Last night, Nick was very wide awake, more animated than we have seen him so far, and very mobile. A couple of nasal tubes went as soon as the nurse left him to let us in, he is questioning his surroundings ( we ‘read’ his eyes, asked him what we thought he was asking and had it confirmed with nods and head shakes so we could reassure him). He is very scared and frustrated. He is not in pain at present, but had to be reassured that he is in one piece. However, he also responded to general conversation by very appropriate facial movements ( no mistaking the expression when we told him Alex had crashed the bike again).. and he is now wiggling both his fingers and toes… minutely, weakly but even so… on the paralysed RIGHT side. His left side is becoming surer and he can make quite precise movements with hand and fingers. He is stick thin, but retains a lot of physical strength… nearly breaking my hand while they reinserted the nasal feeding tube.

My son’s mind is definitely ALL in there at a level we could not have hoped, and he is fighting back. The connection between body and brain, however, is still appallingly fragile, and he his very scared, frustrated and desperate to move. It is the most heartbreaking thing in the world to see him imprisoned in his own body. Yet, he retains himself and there are even flashes of humour and the odd smile.

He dislikes the feeding tube and ‘informed’ us, in response to questions, that he is hungry and wants a beer…. Indicating he can hold it himself, thank you! He is fighting back with that stubbornness I told you about, and, it seems, winning another small battle each day.

I have faith in my son’s determination to beat the odds… the word ‘impossible’ has always spurred him on to greater effort.

My major concern at present is the lack of correct information that is being passed around with the lack of continuity in his care.
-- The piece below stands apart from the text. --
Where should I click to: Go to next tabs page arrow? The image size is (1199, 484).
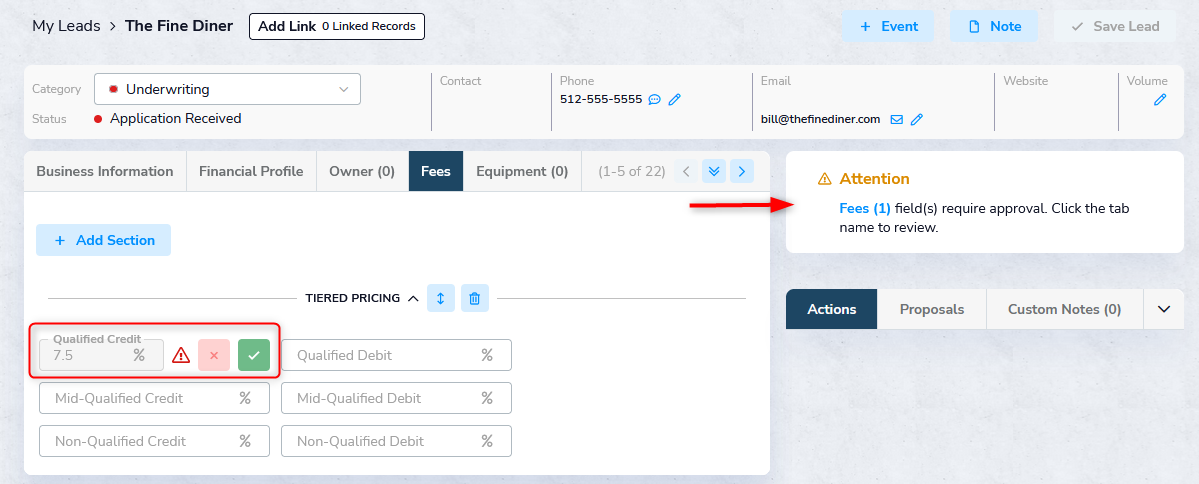(x=741, y=171)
His nurses had no knowledge of either the circumstances of the events which caused this, no medical history at all, even the past few weeks, and no idea of what he can and cannot do for himself at present. They did not even have an emergency contact number for me. This incorrect or incomplete information seems also to have been passed to Professor Wade, although I will rectify this when I meet him.

I have had no meetings with the team looking after him, in spite of requests, apart from questioning a doctor who was doing routine checks one day, and the feeling of the family who have visited Nick is that they are simply ‘babysitting’ until Nick can be moved to the next bed elsewhere.

We have been told that rehab doesn’t matter… it isn’t important if it doesn’t start for months. I feel this is the wrong attitude, as I’m very sure it is important to Nick who is fighting very hard to get himself back. I, with my very little knowledge and a bit of common sense, am working on instinct, here of course. But I know my son better than the staff here, and can see how hard he is trying. I understand that structured rehab will have to wait, but he wants to get on with it and there is nothing in place for him. I am getting to be a very demanding parent…For goodness sake.. he even asked for a pen last night to write what he wants to say.. though he has only a shaky left hand and could not do it ( we do not even know yet if he CAN write.. if the language centres will prevent his brain from using language in that way.. he may be severely dyslexic). The illegible scrawl we followed closely as he wrote… and though we could not read what he put on the paper, the shapes of the letters he appeared to be trying to put there spelled ‘love you’. I thought this was imagination… but the two others with us at the time also thought that, and when asked, Nick nodded.

Which crucified me.

He has indicated that he has a problem with his left ear and right eye. I have wondered about tinnitus and know the eye muscles are also affected, so his focus is out on the right.

We are very aware of the possible long term effects and damage we may yet have to deal with ( I’ve done a lot of research lately and picked the brains of a good many survivors, their families, and whatever healthcare professionals I can) and also, that we are at the start of a very long road. However, the stubborn little sod seems to be refusing to be beaten, and I would like to support him as much as possible in that fight. I just cannot yet seem to get ANY support in this from the hospital.. and the next person who says ‘funding’ to me is likely to get a mouthful.

I have demanded a meeting this week with his healthcare team.. not that he seems to have one..and unless I get some reasonable responses, I envisage headlines in the press ‘The miracle the NHS screwed up..’

Please continue praying for Nick.. he is so desperately trying and his mind seems quite clear.. he is suffering badly.